In today’s busy world, it can be difficult to find time to slow down and make time for the simple joy of making, so Clare Youngs has designed a range of beautiful projects to focus the mind and soothe the soul. Take your time and be mindful as you work each stitch. Tune in to your breathing and purposely slow your pace.
YOU WILL NEED
Three pieces of fabric—I used a mix of thin cottons and silk
Six-stranded embroidery ﬂoss (thread)
Embroidery and sewing needles
3 embroidery hoops: 4 in. (10 cm), 4¾ in. (12 cm), and 7 in. (18 cm) in diameter
1. Cut out three pieces of fabric to the following sizes: 6¾ x 6¾ in. (17 x 17 cm), 7½ x 7½ in. (19 x 19 cm), 10 x 10 in. (25 x 25 cm).
2. Trace out the designs on pages 118–119 and transfer them onto the fabric pieces. The designs are drawn showing the edge of the hoop to help you get the positioning right. Position the template so that there is a 1¼ in. (3.5 cm) border of fabric all around. For lighter fabrics I use a lightbox, but taping the template to a window and placing the fabric over the top works well too. Use a sharp pencil to draw onto the fabric, so that the lines are ﬁne enough to be covered by the stitching.
3. If you are using a dark fabric for the smaller designs, you may not be able to see through it to trace the design. In that case, cut out the main shape from your tracing paper and place it in position on the fabric. Draw around it with a ﬁne black pen—when you come to the embroidery, the stitching will cover the lines. I tend to just draw a few guidelines by hand and then stitch each line following the previously stitched line. (You could also use transfer paper—see the Techniques section on page 8.)

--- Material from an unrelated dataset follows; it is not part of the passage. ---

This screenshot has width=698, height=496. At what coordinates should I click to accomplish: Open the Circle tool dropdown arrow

4. Secure the fabric into its corresponding hoop and start stitching the design. The design on the smallest hoop is whipped backstitch using a single strand of embroidery ﬂoss (thread), as I wanted the stitching to be delicate. The other two designs both use two strands of embroidery ﬂoss. The medium-sized design on the orange fabric is made by stitching bullion knots close together and the larger design is created using straight stitch (see on pages 10–11 for more on stitches and how to do them).

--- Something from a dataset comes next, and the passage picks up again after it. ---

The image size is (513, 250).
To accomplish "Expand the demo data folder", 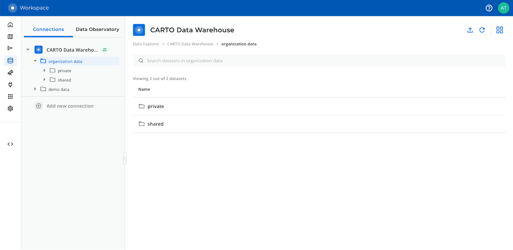I will 35,89.
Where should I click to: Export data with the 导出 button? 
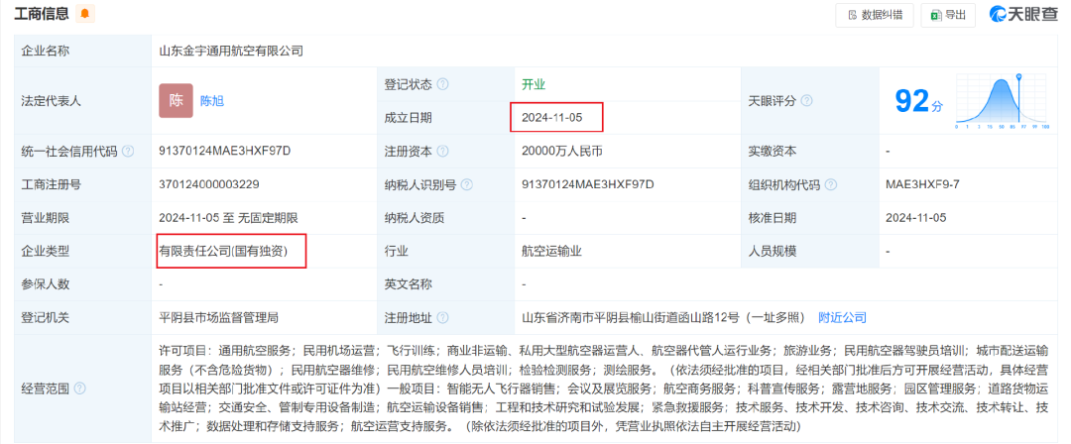click(946, 15)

5. When you have ﬁnished stitching the design, thread any loose ends at the back through the stitching and trim back the fabric border to about ¾ in. (2 cm) all round. With a needle and thread make a line of running stitch all around, about ¼ in. (5 mm) in from the edge. Pull the thread to gather up the fabric and pull it in tight. Finish off the thread with a knot to secure.